I got a question around VM Monitoring (aka virtual machine level HA) this week. A customer wanted to test if VM Monitoring worked and as such disabled the NIC of the virtual machine and waited for 30 seconds for the VM Monitoring response to kick in…. nothing happened.
VM Monitoring restarts individual virtual machines when needed. VM monitoring uses a similar concept as HA, heartbeats. If heartbeats, and in this case VMware Tools heartbeats are not received for a specific amount of time the virtual machine will be rebooted. An example of when this will happen for instance is when a Windows virtual machine shows a BSOD.
The big question of course was why didn’t this trigger a response?

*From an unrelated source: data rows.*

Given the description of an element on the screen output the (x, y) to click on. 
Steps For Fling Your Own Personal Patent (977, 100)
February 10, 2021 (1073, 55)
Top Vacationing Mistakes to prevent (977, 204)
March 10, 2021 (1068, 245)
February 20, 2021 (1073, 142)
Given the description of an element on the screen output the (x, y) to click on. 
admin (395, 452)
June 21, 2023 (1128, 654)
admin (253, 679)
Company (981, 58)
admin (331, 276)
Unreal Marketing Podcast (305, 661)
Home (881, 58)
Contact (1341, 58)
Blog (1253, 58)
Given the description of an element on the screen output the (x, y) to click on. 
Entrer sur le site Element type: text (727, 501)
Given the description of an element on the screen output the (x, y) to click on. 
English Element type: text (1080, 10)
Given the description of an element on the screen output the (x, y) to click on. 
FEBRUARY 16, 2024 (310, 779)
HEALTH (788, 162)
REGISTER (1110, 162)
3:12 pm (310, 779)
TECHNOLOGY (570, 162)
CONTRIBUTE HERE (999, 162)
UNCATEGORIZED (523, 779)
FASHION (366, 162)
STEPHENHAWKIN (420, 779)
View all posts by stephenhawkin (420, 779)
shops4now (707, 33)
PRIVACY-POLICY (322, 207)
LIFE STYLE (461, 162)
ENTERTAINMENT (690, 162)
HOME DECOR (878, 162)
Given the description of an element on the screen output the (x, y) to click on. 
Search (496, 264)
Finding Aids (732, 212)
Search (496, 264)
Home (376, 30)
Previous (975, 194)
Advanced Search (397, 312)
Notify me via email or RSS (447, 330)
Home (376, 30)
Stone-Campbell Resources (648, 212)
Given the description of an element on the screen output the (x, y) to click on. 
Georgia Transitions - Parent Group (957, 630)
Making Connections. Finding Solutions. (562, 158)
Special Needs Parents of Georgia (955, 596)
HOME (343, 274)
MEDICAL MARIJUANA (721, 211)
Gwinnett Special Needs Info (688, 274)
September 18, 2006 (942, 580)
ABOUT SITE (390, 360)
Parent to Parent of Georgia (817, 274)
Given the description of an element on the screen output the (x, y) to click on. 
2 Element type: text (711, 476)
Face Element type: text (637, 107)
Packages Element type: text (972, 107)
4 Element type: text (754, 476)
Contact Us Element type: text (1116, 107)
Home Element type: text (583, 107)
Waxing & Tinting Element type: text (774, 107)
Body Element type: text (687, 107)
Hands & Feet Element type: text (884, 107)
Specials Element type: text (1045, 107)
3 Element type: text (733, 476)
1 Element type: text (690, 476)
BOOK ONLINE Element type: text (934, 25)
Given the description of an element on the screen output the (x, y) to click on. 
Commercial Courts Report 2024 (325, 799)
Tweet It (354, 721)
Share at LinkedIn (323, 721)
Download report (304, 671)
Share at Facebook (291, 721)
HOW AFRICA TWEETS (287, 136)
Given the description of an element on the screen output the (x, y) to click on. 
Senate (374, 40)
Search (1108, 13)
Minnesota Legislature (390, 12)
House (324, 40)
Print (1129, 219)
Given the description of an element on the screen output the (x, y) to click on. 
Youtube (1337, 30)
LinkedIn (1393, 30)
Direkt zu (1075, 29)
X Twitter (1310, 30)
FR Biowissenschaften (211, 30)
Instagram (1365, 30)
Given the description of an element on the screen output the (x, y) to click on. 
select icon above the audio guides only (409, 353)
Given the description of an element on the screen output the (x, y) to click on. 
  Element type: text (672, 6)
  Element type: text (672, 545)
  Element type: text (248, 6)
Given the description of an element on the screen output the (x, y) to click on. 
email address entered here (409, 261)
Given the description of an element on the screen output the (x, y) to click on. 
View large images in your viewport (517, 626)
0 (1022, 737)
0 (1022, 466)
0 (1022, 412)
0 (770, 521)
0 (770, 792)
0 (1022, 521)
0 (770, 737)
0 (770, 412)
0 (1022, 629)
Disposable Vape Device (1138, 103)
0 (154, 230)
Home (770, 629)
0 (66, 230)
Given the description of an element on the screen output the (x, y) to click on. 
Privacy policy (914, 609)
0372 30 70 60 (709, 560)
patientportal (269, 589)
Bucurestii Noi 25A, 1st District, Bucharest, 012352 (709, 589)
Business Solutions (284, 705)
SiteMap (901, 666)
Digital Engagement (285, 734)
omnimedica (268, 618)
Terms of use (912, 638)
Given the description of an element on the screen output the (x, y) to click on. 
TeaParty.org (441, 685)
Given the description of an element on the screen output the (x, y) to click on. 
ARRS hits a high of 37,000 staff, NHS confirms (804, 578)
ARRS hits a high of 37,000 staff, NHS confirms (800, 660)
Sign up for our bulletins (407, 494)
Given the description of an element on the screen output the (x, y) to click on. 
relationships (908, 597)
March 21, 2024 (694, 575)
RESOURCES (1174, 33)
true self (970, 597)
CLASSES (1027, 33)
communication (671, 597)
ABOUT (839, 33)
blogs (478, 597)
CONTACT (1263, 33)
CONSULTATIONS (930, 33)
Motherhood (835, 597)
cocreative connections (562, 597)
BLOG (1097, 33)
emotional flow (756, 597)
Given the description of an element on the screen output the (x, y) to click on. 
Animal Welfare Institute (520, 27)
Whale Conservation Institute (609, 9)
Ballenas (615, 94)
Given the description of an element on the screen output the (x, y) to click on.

The answer is simple: The VMware Tools heartbeat does not use the virtual machine NIC. This heartbeat is “caught” by hostd and passed on to vCenter. vCenter uses this to show those “green/yellow/red” alarm dots. The same heartbeat is used by VM Monitoring to detect the failure of a virtual machine. Even without any NIC attached to your virtual machine these heartbeats will still be received.
One thing to keep in mind though is that when heartbeats are no longer received, by default sent out every second, VM Monitoring will check if there is any Network or Storage I/O to avoid false positives.
Question for you guys! One thing that I always wondered is how many people use VM Monitoring? And if you use it, do you use it on all VMs in every cluster?